妄言コラムと気儘批評と悪戯短篇小説の巣窟

赤井英和は、なぜあんなに大きくなったのか?

「アリという小さきものの象徴を社名に掲げながら、逆にとんでもなく大きな存在(と業績)になっている」といういわば逆説をさりげなく伝えたがっているように見える例の引越社のCM。

しかし「逆に」がうまいことハマッている場合それは最も疑うべき事態であることが多く、この場合も実はさほど「逆に」ではない。

その理由は、デカくなっているのがアリではなく、元からそこそこ大きいイメージのある赤井英和(178cm、82kg)だからで、大きいものがさらに大きくなるのは「逆に」ではなく「やりすぎ」である。

となると、なぜそんなに「やりすぎ」てまで赤井英和がさらに大きくなってしまったのか疑問が残る。しかも当の赤井英和本人がCM内で「どうしてそんなに大きくなっちゃったんですか?」との質問に対し、「なんでやろな?」と首をひねっているではないか。

そのあと最終的にはなんだか、作業員の「真面目にやってきたからじゃないですか?」という至極アバウトな発言によりその場は大納得の空気に包まれるが、もし真面目な人間が本当に巨大化するのであれば、みんなあんな巨人になるのは不便で嫌だから、誰も真面目を目指さなくなってしまって世の中は不真面目天国生き地獄で大変なことになる。

だからそんなことではないのだ。「真面目」というのは具体的な理由を隠すための大雑把な目くらましであり、何か言えない本当の、とんでもない理由があるに違いない。ではその具体的な理由とは何か? それはたとえばこういうことなのではないだろうか。

「食べすぎ」

いやしかし食べてあれだけ縦に伸びることはないのだろうが、そういえば近ごろ熊が山から降りてきてあちこちで騒動を起こしているのは、あれは山がどんぐり不足であるから餌を求めて降りてきているらしい。熊がどんぐりを食うイメージはまったくなかったのだが、てことは熊はどんぐりをハチミツに浸して食っているのか。もしくはハチミツをかぶりながらドングリを剥いているのか、あるいはハチミツを体中に塗りたくってどんぐりを全身にペトリペトリと貼りつけ、それを誰かにひとつひとつ強めにはじき取ってもらうことに至上の喜びを感じているのか…(どうしてもハチミツ)。
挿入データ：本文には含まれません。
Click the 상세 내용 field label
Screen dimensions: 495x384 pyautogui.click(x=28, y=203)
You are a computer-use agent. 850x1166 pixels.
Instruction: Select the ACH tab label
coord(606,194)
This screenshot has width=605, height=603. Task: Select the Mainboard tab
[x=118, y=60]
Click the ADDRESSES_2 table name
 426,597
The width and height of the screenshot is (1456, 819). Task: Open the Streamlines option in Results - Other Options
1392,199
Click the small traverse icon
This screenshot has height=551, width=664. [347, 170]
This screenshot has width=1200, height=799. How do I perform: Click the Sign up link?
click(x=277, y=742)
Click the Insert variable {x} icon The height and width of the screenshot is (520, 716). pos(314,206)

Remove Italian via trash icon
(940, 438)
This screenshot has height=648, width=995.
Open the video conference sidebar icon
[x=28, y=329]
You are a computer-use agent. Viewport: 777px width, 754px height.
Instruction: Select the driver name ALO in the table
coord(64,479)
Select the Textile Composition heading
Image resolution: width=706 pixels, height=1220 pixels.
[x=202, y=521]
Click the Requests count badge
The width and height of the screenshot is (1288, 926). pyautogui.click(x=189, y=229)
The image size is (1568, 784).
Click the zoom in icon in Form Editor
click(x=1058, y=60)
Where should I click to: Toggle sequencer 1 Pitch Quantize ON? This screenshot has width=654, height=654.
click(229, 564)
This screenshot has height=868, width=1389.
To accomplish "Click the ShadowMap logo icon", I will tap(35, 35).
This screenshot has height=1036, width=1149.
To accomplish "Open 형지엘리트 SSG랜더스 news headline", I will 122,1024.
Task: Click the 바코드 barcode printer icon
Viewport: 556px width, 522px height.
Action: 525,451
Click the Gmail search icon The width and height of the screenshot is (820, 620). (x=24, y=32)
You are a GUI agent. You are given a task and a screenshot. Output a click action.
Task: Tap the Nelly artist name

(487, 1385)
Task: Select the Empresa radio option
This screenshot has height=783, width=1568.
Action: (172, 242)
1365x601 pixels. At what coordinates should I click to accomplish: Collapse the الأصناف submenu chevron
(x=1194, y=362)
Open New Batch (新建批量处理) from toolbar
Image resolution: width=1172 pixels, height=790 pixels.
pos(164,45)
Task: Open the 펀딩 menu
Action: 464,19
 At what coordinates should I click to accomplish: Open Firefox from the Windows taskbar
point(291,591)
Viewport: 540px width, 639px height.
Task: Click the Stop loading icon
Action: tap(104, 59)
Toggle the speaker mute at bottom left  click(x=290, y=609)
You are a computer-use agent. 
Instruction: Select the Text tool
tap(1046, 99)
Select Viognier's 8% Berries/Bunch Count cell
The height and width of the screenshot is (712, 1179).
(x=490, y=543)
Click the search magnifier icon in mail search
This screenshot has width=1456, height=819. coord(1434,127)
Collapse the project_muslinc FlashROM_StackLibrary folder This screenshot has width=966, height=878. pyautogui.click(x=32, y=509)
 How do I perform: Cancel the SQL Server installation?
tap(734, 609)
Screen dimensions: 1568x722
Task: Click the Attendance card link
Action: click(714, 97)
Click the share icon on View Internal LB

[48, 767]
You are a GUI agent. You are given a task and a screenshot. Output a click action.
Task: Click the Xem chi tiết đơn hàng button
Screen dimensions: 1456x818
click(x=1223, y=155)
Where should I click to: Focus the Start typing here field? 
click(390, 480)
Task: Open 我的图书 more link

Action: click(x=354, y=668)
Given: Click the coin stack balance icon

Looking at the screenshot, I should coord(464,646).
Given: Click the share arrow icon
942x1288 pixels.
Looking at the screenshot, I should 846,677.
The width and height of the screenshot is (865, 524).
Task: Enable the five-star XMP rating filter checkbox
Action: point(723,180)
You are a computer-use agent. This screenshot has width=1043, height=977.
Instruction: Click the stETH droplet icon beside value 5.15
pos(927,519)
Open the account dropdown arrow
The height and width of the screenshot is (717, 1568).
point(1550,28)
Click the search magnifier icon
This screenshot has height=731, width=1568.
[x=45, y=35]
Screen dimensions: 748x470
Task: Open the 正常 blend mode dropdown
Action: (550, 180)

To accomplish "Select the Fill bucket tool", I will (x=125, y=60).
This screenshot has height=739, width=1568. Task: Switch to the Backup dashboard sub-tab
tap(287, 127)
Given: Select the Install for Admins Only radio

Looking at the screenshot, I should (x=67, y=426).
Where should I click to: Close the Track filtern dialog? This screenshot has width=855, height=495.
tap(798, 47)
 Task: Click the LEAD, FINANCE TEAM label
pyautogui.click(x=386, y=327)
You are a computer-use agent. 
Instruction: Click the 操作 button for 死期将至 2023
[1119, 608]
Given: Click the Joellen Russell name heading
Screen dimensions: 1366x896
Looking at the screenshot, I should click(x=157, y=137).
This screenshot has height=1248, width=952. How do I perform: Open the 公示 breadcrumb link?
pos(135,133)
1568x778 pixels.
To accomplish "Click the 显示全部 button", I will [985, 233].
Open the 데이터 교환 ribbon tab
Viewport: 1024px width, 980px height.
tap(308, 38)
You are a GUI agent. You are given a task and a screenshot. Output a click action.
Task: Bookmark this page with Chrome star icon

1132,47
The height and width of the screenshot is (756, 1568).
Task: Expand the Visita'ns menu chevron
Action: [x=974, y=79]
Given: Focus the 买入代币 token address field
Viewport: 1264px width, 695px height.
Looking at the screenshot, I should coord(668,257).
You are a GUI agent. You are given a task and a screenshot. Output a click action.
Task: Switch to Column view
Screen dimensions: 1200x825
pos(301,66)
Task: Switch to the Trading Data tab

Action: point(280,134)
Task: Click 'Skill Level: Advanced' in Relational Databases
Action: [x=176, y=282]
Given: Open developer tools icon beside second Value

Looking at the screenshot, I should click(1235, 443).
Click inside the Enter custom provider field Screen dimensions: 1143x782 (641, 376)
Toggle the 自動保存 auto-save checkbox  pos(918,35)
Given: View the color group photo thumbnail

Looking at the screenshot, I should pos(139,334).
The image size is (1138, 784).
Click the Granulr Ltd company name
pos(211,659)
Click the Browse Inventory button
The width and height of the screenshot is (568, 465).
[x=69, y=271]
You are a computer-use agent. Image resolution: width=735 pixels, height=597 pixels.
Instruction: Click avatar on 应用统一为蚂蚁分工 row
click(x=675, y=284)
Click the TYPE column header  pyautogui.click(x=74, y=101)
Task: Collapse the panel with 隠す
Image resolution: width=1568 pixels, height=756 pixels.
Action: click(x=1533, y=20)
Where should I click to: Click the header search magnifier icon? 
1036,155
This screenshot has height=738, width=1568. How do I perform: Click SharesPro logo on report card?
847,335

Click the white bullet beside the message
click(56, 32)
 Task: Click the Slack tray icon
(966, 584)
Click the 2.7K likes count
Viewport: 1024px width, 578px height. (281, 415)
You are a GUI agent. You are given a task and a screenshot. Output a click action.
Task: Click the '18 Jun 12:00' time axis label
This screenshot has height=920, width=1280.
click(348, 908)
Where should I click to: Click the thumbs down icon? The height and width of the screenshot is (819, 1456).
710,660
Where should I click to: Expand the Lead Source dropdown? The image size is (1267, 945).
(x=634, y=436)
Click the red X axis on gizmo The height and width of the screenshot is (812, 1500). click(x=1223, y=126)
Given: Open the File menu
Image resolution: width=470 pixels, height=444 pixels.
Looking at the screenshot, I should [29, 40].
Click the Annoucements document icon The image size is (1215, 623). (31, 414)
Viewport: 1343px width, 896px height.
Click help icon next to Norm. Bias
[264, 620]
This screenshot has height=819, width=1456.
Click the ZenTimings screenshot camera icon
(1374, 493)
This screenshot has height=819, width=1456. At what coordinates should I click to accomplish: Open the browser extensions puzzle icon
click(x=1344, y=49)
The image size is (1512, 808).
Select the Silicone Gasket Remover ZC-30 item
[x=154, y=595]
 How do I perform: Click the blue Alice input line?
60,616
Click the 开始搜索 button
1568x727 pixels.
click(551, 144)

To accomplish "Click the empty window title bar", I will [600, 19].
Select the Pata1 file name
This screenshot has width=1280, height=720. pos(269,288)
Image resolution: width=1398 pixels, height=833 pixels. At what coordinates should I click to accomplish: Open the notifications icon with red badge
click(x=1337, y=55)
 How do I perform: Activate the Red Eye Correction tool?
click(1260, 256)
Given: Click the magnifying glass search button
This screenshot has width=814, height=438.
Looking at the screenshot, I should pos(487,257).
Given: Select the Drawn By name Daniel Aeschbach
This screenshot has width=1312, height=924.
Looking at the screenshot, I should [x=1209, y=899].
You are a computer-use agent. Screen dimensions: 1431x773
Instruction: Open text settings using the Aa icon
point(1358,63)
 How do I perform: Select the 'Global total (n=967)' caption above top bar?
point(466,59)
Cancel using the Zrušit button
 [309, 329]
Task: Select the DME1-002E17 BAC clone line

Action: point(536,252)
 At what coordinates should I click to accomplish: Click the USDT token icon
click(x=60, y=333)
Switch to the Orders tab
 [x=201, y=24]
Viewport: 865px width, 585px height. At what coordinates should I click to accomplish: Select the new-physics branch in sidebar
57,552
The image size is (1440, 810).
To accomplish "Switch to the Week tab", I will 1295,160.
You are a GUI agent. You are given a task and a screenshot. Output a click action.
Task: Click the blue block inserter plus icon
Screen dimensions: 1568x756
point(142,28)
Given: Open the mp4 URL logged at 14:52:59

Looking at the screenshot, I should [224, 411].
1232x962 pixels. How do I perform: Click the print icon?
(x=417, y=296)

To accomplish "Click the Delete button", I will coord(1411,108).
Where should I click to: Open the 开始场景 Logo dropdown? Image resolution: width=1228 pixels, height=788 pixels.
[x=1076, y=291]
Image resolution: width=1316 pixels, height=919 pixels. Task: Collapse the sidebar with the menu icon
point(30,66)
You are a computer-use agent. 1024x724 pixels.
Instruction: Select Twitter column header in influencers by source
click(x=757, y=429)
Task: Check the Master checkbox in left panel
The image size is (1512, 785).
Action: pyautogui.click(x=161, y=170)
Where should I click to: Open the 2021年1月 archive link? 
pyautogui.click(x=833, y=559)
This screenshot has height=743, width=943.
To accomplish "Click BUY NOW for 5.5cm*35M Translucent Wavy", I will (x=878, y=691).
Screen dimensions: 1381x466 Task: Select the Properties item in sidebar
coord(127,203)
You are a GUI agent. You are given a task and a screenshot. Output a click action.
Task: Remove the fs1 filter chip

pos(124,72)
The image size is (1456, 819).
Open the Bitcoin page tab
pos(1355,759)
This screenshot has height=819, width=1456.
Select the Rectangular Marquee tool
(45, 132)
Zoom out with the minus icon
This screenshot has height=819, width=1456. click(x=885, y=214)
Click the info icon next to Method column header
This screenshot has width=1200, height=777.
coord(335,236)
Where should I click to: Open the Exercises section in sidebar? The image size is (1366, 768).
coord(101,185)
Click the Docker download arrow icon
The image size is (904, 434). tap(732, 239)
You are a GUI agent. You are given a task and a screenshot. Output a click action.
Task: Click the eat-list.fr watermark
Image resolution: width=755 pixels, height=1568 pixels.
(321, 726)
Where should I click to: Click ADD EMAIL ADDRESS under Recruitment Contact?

熊はどうでもよくて赤井英和が大きくなった理由を考えなければならない。そもそも生物は、どんなときに大きくなるものなのか?

キリンは高いところにあるものを食べたくて首が長くなったという説があるが、あれは別に首じゃなくて胴が長くなってもいいんじゃないかと思う。いやしかし、「高いところに何か魅力的なものがあったから」という理由は充分に検討に値する。

けれどもだとすると、さすがに一朝一夕に巨大化するわけにはいかず、何世代もの遺伝を通じて大きくなってゆくのだろうから、CMの赤井英和は本当の赤井英和から何百世代も後の赤井英和なのかもしれない。となると今それを観ている僕らも、本来の僕らからすると何百世代も後の僕らだということになり、つまり赤井英和が大きくなった本当の、そして隠されなければならなかった理由とは、つまり僕らがとんでもない未来人だということなのである。藤原紀香が「未来形で!」とか言っていたのはこれのことだったのだ。

だけど不思議なのは、そんな巨大化した赤井英和を観ている何百世代も後の自分がちっとも巨大化していないことで、それは無理に高いところにあるものを取ろうなどとせず、常に目の前にあるようなちんまりしたものばかり食べている成果と言えよう。

生物の進化を止めた手応えをいま、全身に感じている。